> INFORMATION SUPPLIED:
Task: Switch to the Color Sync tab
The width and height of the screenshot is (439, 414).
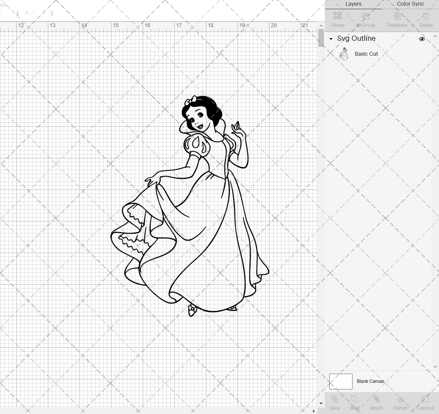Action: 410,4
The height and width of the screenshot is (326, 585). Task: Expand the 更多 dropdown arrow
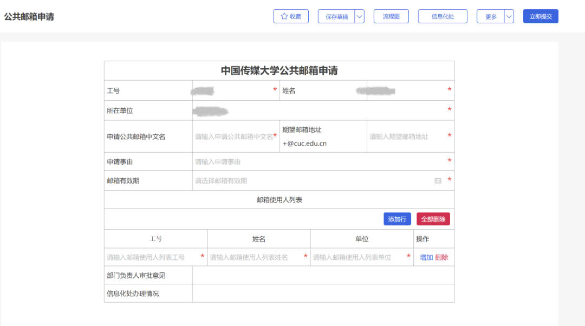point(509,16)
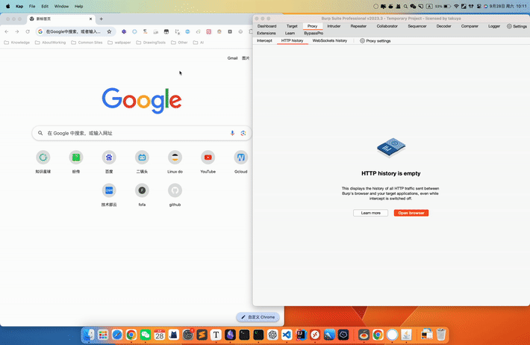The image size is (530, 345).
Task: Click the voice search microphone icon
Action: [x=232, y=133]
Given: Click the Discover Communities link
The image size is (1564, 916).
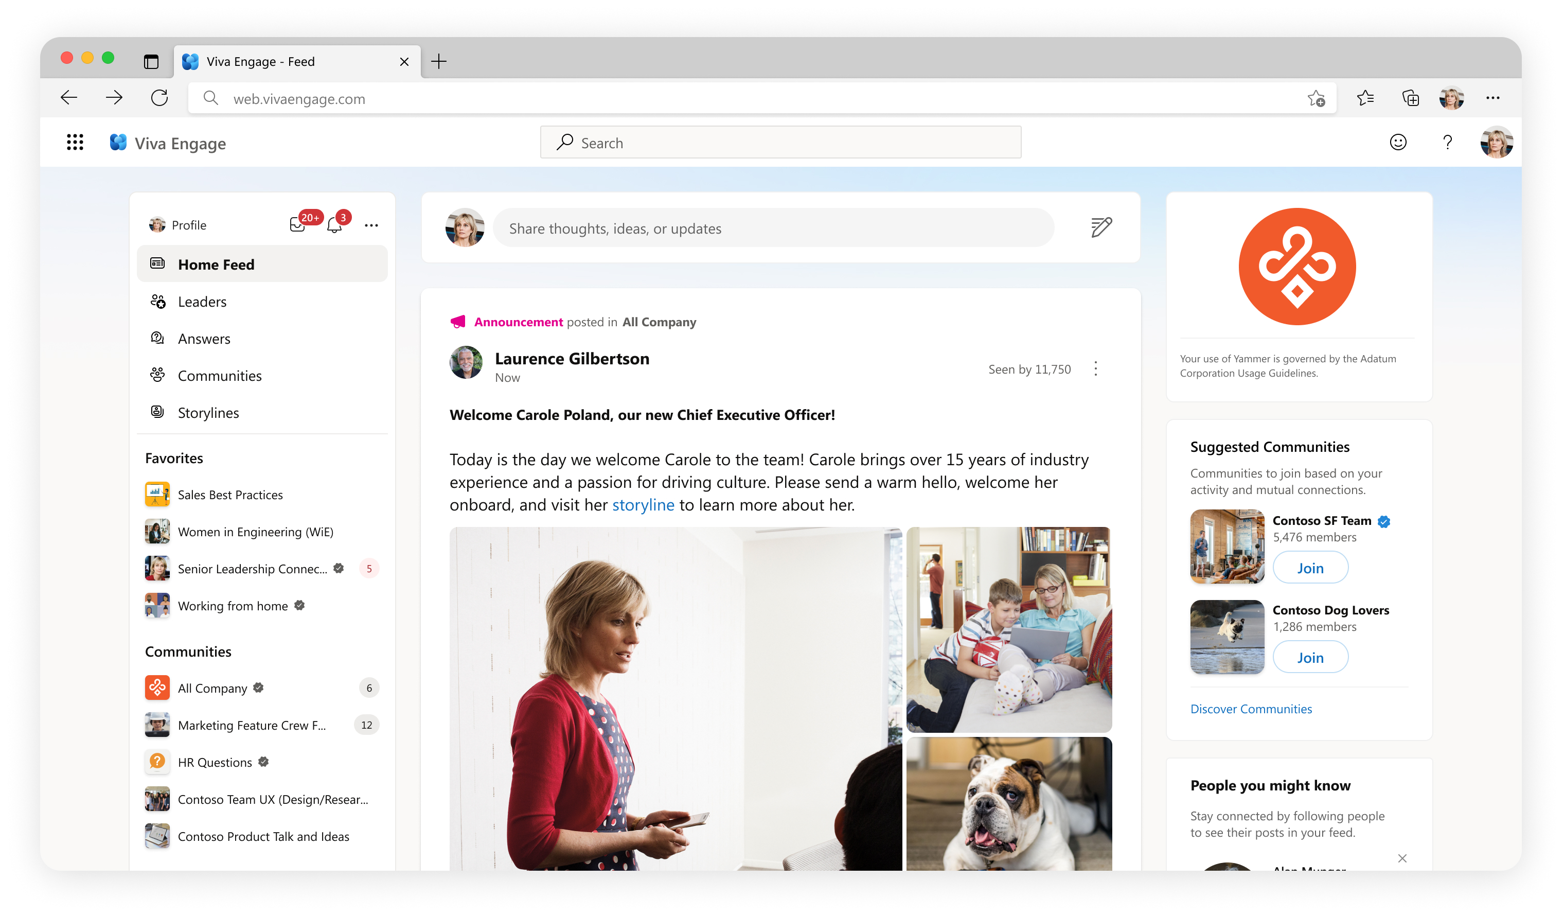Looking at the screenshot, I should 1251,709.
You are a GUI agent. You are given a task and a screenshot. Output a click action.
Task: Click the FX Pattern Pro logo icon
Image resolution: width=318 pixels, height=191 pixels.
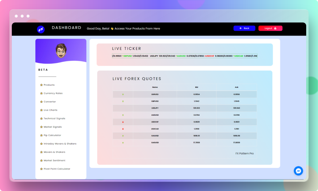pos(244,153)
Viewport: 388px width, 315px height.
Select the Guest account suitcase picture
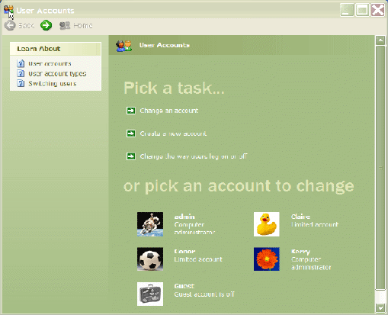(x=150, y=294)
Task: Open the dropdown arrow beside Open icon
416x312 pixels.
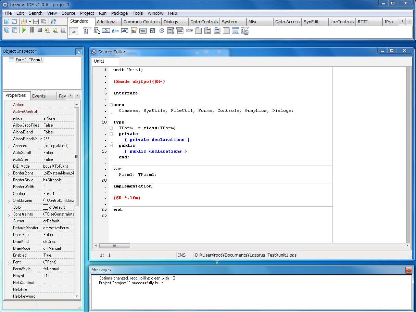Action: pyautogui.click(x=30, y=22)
---
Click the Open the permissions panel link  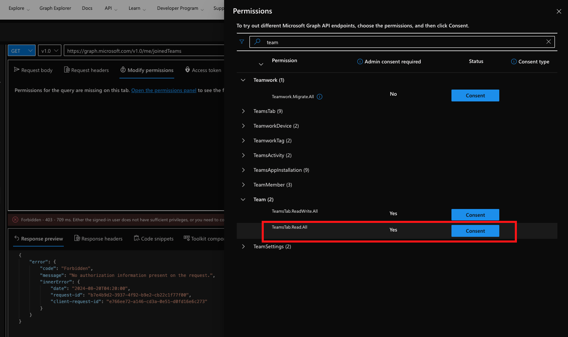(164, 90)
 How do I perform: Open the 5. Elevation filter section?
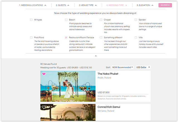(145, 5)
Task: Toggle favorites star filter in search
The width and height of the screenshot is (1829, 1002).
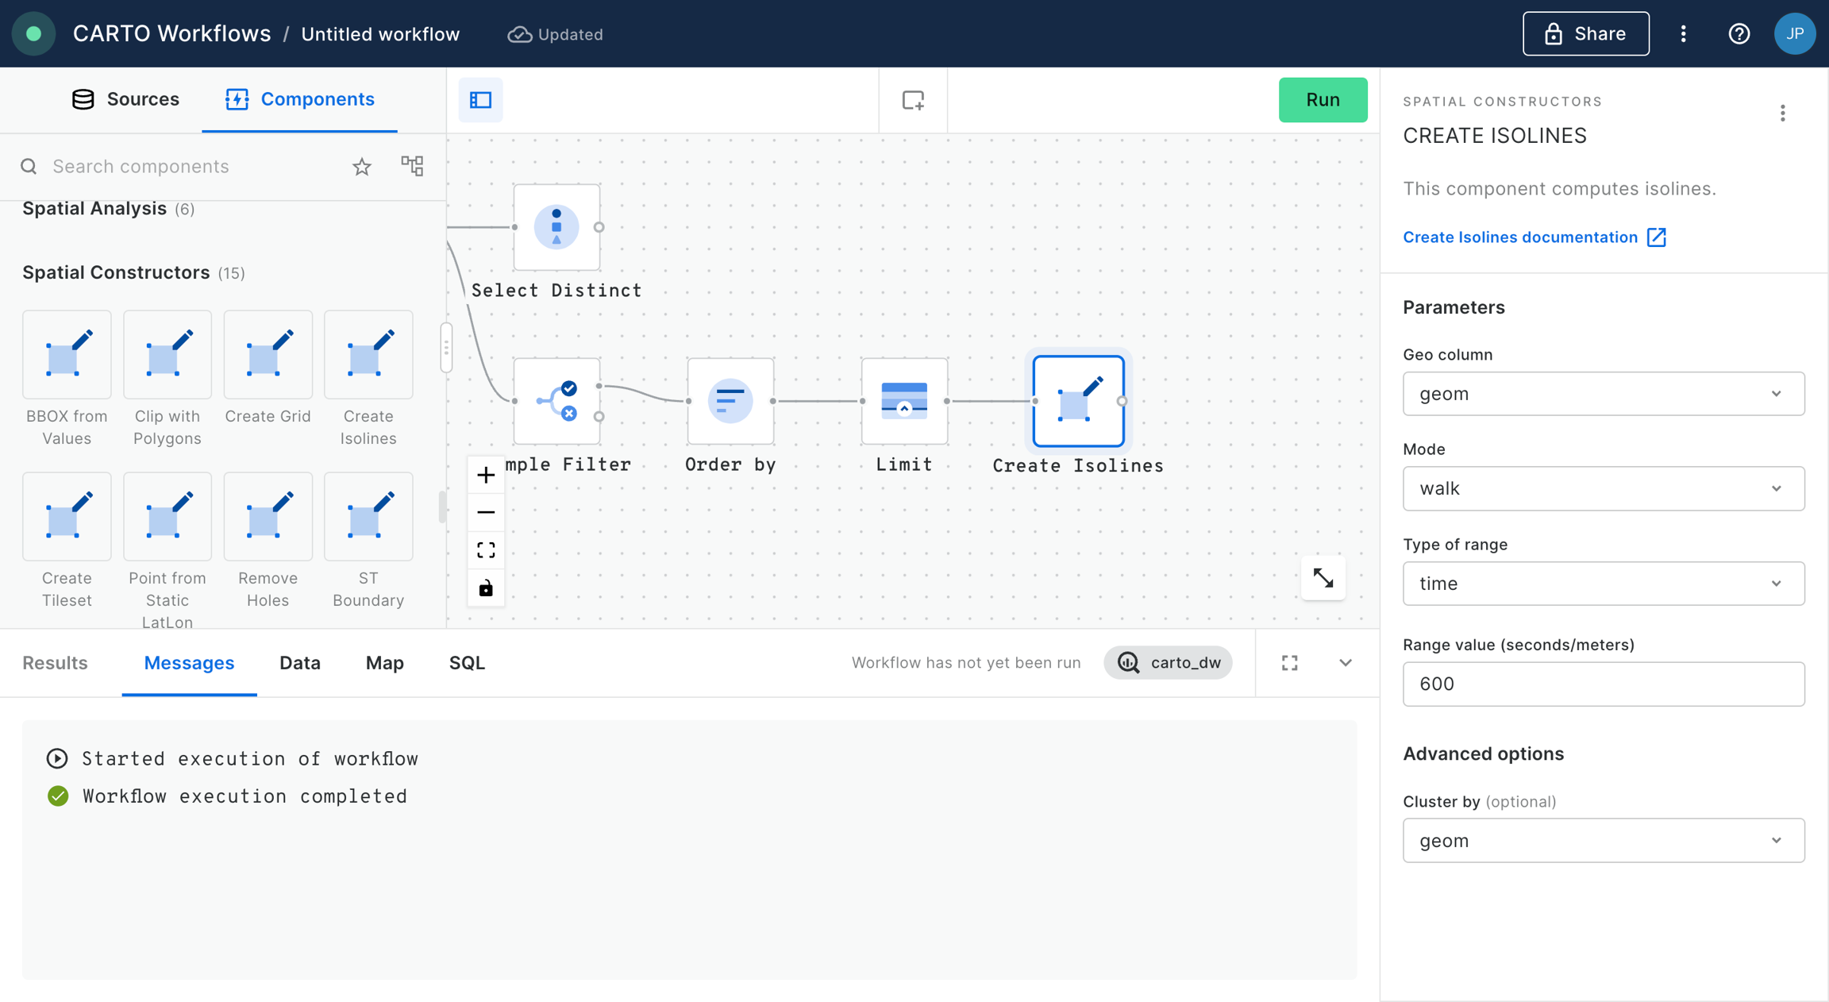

> WHAT THIS TASK INVOLVES:
Lay out, as a numbered list with blank lines left out, everything in the rows above from the line containing "You are a GUI" down to the line containing "Action: pyautogui.click(x=30, y=22)", both included. Leave the pictures out of the answer.

> PROBLEM SOLUTION:
1. You are a GUI agent. You are given a task and a screenshot. Output a click action.
2. Task: Click the FX Pattern Pro logo icon
3. Image resolution: width=318 pixels, height=191 pixels.
4. pos(244,153)
5. Viewport: 388px width, 315px height.
6. Select the Guest account suitcase picture
7. (x=150, y=294)
8. Task: Open the dropdown arrow beside Open icon
9. 416x312 pixels.
10. Action: pyautogui.click(x=30, y=22)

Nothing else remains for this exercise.